Se nos fue cuando amanecía. No pudo vivir otro día más, gimiendo y llorando, en este valle de lágrimas. Ya tenía una renta de dolor suficiente para ganar la gloria, y, poco dado a las pompas sociales, no esperó a despedirse de nadie. Debió pensar: «Ya nos saludaremos allí todos, en esa cita a la que nadie falta». Y se fue cuando amanecía el cinco de noviembre del Año de la Misericordia.

Era sábado, día de la felicitación sabatina a María; día de tierno recuerdo para los que fuimos, con él, jóvenes de Acción Católica; era sábado y se marchó a ver a la Virgen cara a cara. Seguramente, Ella lo recibió con la vela encendida en una mano, y Jesús niño en la otra, una advocación, la Candelaria, a la que tanto se encomendó en los dos templos, el viejo y el nuevo, de Barranda. Y, seguramente, también, Ella le cobijó bajo su manto celeste bordeado en oro, mil veces exhibido en procesión solemne que él seguía, y presidió, por las calles de su pueblo, al que ahora ha vuelto definitivamente.

Antonio Fernández Marín, nuestro Antonio el de Filo, se nos ha ido al Padre. El puñetero cáncer, contra el que tantos mantenemos lucha desigual, terminó royéndole la vida; la vida con minúscula, porque la otra, la Vida con mayúscula, es ahora cuando empieza a disfrutarla. Él, que tanto nos habló de Dios desde su vocación sacerdotal, está palpando ya la verdad de sus convicciones. ¡Qué fantástico sería si pudiese volver desde allá, con la certeza comprobada, a contarnos a sus amigos, en su modo sencillo y su fe vehemente, lo que allí a los creyentes nos espera!

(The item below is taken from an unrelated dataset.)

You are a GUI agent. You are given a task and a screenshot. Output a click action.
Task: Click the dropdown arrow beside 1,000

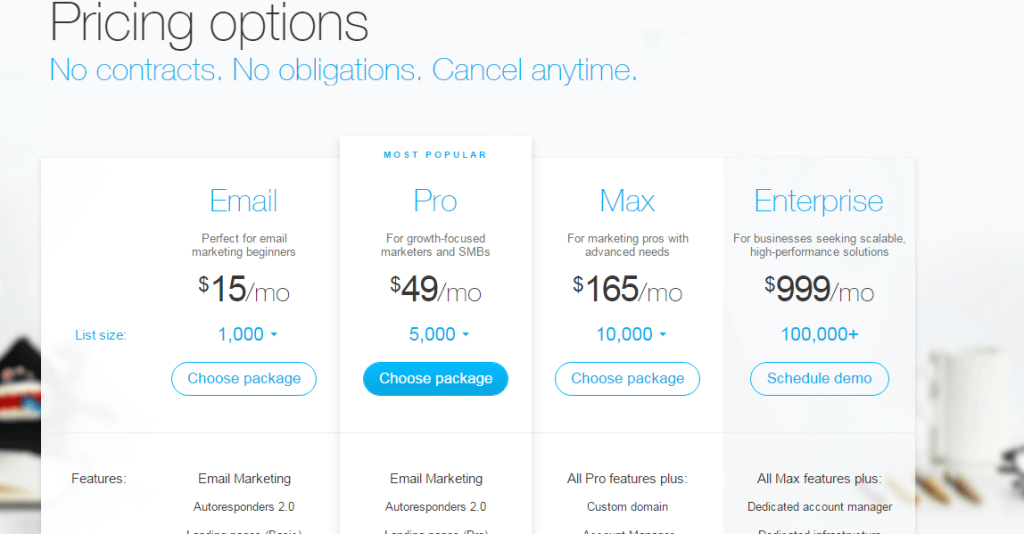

Y nos lo contaría con humor, con chascarrillos si preciso fuera, con la gracia y la broma que heredó de su padre, y que hacía de su charla un represivo de las penas; esa gracia con la que fue sembrando felicidad y cosechando amigos por las parroquias de Cehegín o Castillo de Caravaca, Fuente Álamo o Santomera, Torre Pacheco o Cartagena, por Molina de Segura€,por Murcia entera, o entre sus alumnos del Seminario, entre sus pobres de la misión de Honduras, a los que nunca abandonó, aún después de su presencia allí€

Compañero entrañable, más de sesenta sacerdotes le vinieron a decir adiós, con dos prelados en cabeza, a su pueblo natal. Y la feligresía, por cientos, rezó por cuanto él había rezado por ellos, como si quisieran devolverle el favor de la fe que habían ido recibiendo, día tras día, año tras año, durante muchas décadas de magisterio sacro.

Se nos ha ido Antonio y aquí, en Barranda, nos ha dejado un hueco de orfandad imposible de llenar. A pesar de sus tiempos de ausencia, era de las personas que definían la identidad del pueblo. Los que amamos con él, los que disfrutamos con su humor y agudeza, su bonhomía, su honradez desde los tiempos de la escuela ­-«el honrao», le llamaba su maestro don Eduardo Flores-, estamos desolados. Ojalá utilice su influencia, y desde allí nos haga llegar un soplo de ánimo a quienes lo quisimos y a su pueblo, para llevar con menos pena este destierro que la Salve recuerda.